Selected passage =
#####

I am probably one of the least qualified people to share my thoughts on this in a relatively public forum. But I wanted to seize the moment when inspiration hit. I just wish the inspiration had arrived under better circumstances.

Any time I hear of a suicide, my heart breaks a little. Is there anything like suicide that could elicit such a range of simultaneous emotions in a person? Devastation, anger, gratefulness (for the time you had together)…

I grew up on Robin Williams. He was in all of my favorite movies and I would even watch Mork & Mindy when I stayed home sick from school. I wanted him to be my genie, my nanny and even though my mom was a science teacher, no one ever got me as excited about science as Robin did when he invented Flubber. (Sorry, Mom).

The mark of a true artist is their ability to bring everyone together, despite their differences. And brought us together, he did. Certainly in life, and unfortunately, in death.

For one of the first times, my Facebook feed didn’t feel like a long stream of news reports from everyone in my life, commenting on a celebrity’s passing, with a short sentence or a sad emoticon. It felt like a big group of friends sitting together, each sharing our favorite memory of a brilliant man who affected all of our lives, in at least a small way, and I couldn’t get enough. What a testament to his character. Reading them was a beautiful, cathartic and heartbreaking experience. Which movie did they most connect with? What’s their favorite quote of his? Who had met him, let me see the pictures. I wanted to cry, but with a smile on my face.

Robin affected everyone on some level, no matter where you were from or how old you were. I was no exception. I also fell under the spell of the captivating man who brightened our days by streaming into our living rooms.

#####

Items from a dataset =
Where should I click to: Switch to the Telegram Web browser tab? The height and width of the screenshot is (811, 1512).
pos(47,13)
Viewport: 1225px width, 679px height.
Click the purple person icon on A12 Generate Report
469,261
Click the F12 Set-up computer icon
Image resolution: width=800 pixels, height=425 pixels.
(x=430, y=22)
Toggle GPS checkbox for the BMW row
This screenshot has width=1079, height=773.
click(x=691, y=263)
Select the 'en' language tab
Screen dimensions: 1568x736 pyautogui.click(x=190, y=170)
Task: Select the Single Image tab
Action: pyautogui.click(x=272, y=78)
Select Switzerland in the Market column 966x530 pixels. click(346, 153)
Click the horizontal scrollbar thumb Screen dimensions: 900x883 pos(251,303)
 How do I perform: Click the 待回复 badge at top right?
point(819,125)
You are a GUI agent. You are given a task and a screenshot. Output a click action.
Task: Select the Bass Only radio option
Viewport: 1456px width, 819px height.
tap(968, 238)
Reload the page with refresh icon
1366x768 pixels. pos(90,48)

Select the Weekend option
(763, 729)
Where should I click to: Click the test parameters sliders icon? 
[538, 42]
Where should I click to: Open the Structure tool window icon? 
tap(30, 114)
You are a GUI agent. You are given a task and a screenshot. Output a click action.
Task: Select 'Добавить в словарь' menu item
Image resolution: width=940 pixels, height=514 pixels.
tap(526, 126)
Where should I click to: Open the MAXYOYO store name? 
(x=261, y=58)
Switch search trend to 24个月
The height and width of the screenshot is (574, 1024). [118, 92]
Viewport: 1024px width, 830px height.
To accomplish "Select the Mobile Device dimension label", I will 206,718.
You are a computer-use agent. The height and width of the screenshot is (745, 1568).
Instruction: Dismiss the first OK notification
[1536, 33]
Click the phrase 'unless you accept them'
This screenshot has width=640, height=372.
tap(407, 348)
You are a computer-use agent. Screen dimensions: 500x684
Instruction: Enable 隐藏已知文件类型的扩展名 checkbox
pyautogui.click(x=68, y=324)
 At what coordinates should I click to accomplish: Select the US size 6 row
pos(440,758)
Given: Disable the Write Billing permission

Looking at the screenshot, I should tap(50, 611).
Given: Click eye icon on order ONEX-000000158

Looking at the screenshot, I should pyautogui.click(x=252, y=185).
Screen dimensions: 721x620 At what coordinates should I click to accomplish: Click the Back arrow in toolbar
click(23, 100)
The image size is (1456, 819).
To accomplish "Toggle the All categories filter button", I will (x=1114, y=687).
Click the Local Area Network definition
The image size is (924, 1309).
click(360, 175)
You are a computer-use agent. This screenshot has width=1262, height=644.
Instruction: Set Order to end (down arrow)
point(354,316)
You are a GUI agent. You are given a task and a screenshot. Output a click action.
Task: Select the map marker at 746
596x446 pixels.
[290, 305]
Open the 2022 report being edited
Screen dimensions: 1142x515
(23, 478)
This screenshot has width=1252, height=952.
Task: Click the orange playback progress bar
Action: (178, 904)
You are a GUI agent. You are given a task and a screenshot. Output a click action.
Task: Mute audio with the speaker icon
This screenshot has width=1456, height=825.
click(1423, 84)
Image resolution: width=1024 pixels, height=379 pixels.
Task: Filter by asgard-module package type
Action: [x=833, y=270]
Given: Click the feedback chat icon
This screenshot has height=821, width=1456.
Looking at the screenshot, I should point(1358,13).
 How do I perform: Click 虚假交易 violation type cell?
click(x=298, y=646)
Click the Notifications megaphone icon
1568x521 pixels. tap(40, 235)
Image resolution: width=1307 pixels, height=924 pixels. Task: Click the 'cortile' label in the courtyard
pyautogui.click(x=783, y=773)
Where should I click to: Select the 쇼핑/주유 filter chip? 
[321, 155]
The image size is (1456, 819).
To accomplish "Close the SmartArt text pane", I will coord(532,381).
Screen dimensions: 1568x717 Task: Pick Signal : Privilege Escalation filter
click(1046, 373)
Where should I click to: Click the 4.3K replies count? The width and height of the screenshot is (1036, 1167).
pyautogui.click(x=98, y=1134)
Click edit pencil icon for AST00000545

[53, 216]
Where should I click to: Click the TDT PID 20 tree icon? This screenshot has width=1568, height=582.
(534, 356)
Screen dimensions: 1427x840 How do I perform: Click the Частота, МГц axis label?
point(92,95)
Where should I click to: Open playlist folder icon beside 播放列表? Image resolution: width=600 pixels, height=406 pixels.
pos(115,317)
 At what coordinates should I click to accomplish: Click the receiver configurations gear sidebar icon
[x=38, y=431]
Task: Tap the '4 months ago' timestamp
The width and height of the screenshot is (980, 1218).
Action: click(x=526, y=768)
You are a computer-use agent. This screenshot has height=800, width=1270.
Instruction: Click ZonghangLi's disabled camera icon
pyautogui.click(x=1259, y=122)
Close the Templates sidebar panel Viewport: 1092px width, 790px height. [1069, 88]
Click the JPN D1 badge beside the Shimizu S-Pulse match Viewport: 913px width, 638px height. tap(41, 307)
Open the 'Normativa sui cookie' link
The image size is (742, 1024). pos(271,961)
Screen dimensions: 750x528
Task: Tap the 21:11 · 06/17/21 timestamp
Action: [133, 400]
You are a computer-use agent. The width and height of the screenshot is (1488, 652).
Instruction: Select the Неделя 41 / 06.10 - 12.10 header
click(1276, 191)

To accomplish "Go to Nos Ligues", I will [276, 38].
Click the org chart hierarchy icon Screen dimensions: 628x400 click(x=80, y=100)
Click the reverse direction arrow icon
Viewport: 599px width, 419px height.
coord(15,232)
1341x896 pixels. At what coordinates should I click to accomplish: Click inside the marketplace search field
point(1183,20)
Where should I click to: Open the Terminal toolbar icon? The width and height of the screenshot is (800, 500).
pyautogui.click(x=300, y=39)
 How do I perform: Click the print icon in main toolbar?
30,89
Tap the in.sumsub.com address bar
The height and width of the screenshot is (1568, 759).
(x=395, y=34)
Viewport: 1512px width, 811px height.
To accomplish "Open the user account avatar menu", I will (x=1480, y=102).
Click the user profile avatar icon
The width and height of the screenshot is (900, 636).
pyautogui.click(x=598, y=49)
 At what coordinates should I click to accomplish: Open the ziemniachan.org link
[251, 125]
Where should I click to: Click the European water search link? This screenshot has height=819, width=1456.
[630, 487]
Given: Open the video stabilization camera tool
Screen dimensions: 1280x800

#####

Stated problem = In the reflection on Robin Williams, which show did the writer watch when staying home sick from school?

Reply to the task = Mork & Mindy